Taking into account criticisms of the proliferation of biennial culture, or ‘biennialisation’ as it has been called, RIBOCA aims to create a sustainable model based on best practices that prioritise artists, artistic production and the meticulous presentation and mediation of art. The Biennial is based on a working process that starts from the local, expanding to the national and the regional, and finally to the transnational. The Biennial aims to take root and make roots in the place where it is situated. Reflecting the Biennial’s global outlook and mission to increase artistic engagement between the Baltic region and the rest of the world, a significant proportion of the commissioned and selected artists either live, work or were born in the Baltic region, a territory which still remains relatively unexplored despite its prolific artistic production.

RIBOCA sees itself as a critical site of artistic experimentation and knowledge production, an activator of cooperation and exchange between local and regional actors and institutions, an instigator of generosity towards peers, and a barometer of current social, political and economic issues filtered through artistic practices.

RIBOCA FOUNDATION

The Riga International Biennial of Contemporary Art (RIBOCA) was founded as a major initiative of the Riga Biennial Foundation, its commissioning body. The Founder and Commissioner of the Riga Biennial Foundation, Agniya Mirgorodskaya, developed RIBOCA in order to set up a new global platform for international and Baltic artists, to promote contemporary art and provide educational and community support within the region, as well as to increase artistic engagement between the Baltic region and the rest of the world.

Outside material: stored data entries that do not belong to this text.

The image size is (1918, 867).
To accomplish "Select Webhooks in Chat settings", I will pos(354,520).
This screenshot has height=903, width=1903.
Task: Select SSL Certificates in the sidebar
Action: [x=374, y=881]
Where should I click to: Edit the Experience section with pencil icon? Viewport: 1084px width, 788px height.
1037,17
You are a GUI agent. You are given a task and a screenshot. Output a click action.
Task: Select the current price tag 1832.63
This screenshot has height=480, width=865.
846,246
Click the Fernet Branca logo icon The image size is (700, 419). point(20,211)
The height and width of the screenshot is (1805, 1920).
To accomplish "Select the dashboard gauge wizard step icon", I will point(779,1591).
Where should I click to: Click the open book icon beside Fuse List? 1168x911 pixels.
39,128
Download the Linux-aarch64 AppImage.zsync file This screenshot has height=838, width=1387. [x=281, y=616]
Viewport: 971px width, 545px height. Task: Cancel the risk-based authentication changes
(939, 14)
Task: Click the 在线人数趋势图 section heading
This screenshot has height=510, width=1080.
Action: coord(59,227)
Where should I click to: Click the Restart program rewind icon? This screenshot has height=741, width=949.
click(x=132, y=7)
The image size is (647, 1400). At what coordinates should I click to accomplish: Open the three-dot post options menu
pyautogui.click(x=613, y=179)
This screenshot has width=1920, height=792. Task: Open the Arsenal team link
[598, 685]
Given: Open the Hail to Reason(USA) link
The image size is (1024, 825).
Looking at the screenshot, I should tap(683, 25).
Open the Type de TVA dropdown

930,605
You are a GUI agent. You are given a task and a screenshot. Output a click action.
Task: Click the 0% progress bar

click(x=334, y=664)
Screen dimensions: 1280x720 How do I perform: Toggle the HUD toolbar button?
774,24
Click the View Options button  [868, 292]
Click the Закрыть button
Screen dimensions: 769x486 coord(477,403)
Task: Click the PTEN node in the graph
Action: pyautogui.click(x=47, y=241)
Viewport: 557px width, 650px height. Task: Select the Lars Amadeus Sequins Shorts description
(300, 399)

Riga has been an important trading post since the Middle Ages, and during the late 19th and 20th centuries, Latvia has served as a significant industrial base. Latvia’s historical relations with Sweden, Russia, Poland and Germany have put it at the crossroads of different cultures and ideologies, with its gaze shifting between East and West. RIBOCA charts the particular psychogeography of this region within the new world order at a time of major global shifts.